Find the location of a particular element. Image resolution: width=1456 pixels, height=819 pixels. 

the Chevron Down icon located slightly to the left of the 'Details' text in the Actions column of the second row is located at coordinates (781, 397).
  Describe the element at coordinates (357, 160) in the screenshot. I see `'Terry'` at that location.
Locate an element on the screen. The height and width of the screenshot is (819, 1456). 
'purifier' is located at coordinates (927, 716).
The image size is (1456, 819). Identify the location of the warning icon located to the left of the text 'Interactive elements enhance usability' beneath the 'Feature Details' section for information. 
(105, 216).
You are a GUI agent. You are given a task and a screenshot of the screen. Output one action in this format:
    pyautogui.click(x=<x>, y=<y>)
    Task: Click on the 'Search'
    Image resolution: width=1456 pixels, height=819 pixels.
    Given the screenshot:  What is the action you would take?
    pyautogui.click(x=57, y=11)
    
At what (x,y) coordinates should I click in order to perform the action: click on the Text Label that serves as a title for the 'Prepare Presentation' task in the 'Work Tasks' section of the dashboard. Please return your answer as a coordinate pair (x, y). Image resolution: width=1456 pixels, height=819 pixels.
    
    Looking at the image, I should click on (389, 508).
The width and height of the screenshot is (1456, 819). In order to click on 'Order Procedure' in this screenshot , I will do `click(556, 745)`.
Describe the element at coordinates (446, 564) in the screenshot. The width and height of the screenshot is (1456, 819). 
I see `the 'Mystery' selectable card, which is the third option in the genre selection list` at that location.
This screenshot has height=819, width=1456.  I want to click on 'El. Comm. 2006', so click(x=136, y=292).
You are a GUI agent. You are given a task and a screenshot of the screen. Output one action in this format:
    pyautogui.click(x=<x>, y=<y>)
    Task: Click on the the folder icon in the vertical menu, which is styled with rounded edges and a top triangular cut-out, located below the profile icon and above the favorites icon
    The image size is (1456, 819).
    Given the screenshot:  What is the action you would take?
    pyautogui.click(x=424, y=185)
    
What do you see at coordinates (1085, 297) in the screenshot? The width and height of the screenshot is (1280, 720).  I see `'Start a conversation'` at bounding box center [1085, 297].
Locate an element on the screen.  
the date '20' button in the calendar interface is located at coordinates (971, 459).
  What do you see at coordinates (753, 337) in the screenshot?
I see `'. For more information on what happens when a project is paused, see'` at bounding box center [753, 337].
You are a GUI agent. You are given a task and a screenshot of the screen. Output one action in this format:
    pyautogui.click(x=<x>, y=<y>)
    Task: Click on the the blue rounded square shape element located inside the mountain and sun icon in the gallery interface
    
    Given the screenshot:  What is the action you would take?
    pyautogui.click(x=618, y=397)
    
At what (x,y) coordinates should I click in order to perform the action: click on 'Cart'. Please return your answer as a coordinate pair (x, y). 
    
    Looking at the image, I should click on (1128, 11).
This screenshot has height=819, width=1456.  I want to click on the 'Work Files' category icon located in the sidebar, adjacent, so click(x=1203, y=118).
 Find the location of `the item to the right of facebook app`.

.....

Render each non-blank line of the data above as a Markdown table with two columns, Row and Line, numbering the rows in order.

| Row | Line |
|---|---|
| 1 | Find the location of a particular element. Image resolution: width=1456 pixels, height=819 pixels.  |
| 2 | the Chevron Down icon located slightly to the left of the 'Details' text in the Actions column of the second row is located at coordinates (781, 397). |
| 3 |   Describe the element at coordinates (357, 160) in the screenshot. I see `'Terry'` at that location. |
| 4 | Locate an element on the screen. The height and width of the screenshot is (819, 1456).  |
| 5 | 'purifier' is located at coordinates (927, 716). |
| 6 | The image size is (1456, 819). Identify the location of the warning icon located to the left of the text 'Interactive elements enhance usability' beneath the 'Feature Details' section for information.  |
| 7 | (105, 216). |
| 8 | You are a GUI agent. You are given a task and a screenshot of the screen. Output one action in this format: |
| 9 |     pyautogui.click(x=<x>, y=<y>) |
| 10 |     Task: Click on the 'Search' |
| 11 |     Image resolution: width=1456 pixels, height=819 pixels. |
| 12 |     Given the screenshot:  What is the action you would take? |
| 13 |     pyautogui.click(x=57, y=11) |
| 14 | At what (x,y) coordinates should I click in order to perform the action: click on the Text Label that serves as a title for the 'Prepare Presentation' task in the 'Work Tasks' section of the dashboard. Please return your answer as a coordinate pair (x, y). Image resolution: width=1456 pixels, height=819 pixels. |
| 15 |     Looking at the image, I should click on (389, 508). |
| 16 | The width and height of the screenshot is (1456, 819). In order to click on 'Order Procedure' in this screenshot , I will do `click(556, 745)`. |
| 17 | Describe the element at coordinates (446, 564) in the screenshot. The width and height of the screenshot is (1456, 819).  |
| 18 | I see `the 'Mystery' selectable card, which is the third option in the genre selection list` at that location. |
| 19 | This screenshot has height=819, width=1456.  I want to click on 'El. Comm. 2006', so click(x=136, y=292). |
| 20 | You are a GUI agent. You are given a task and a screenshot of the screen. Output one action in this format: |
| 21 |     pyautogui.click(x=<x>, y=<y>) |
| 22 |     Task: Click on the the folder icon in the vertical menu, which is styled with rounded edges and a top triangular cut-out, located below the profile icon and above the favorites icon |
| 23 |     The image size is (1456, 819). |
| 24 |     Given the screenshot:  What is the action you would take? |
| 25 |     pyautogui.click(x=424, y=185) |
| 26 | What do you see at coordinates (1085, 297) in the screenshot? The width and height of the screenshot is (1280, 720).  I see `'Start a conversation'` at bounding box center [1085, 297]. |
| 27 | Locate an element on the screen.   |
| 28 | the date '20' button in the calendar interface is located at coordinates (971, 459). |
| 29 |   What do you see at coordinates (753, 337) in the screenshot? |
| 30 | I see `'. For more information on what happens when a project is paused, see'` at bounding box center [753, 337]. |
| 31 | You are a GUI agent. You are given a task and a screenshot of the screen. Output one action in this format: |
| 32 |     pyautogui.click(x=<x>, y=<y>) |
| 33 |     Task: Click on the the blue rounded square shape element located inside the mountain and sun icon in the gallery interface |
| 34 |     Given the screenshot:  What is the action you would take? |
| 35 |     pyautogui.click(x=618, y=397) |
| 36 | At what (x,y) coordinates should I click in order to perform the action: click on 'Cart'. Please return your answer as a coordinate pair (x, y).  |
| 37 |     Looking at the image, I should click on (1128, 11). |
| 38 | This screenshot has height=819, width=1456.  I want to click on the 'Work Files' category icon located in the sidebar, adjacent, so click(x=1203, y=118). |
| 39 |  Find the location of `the item to the right of facebook app`. |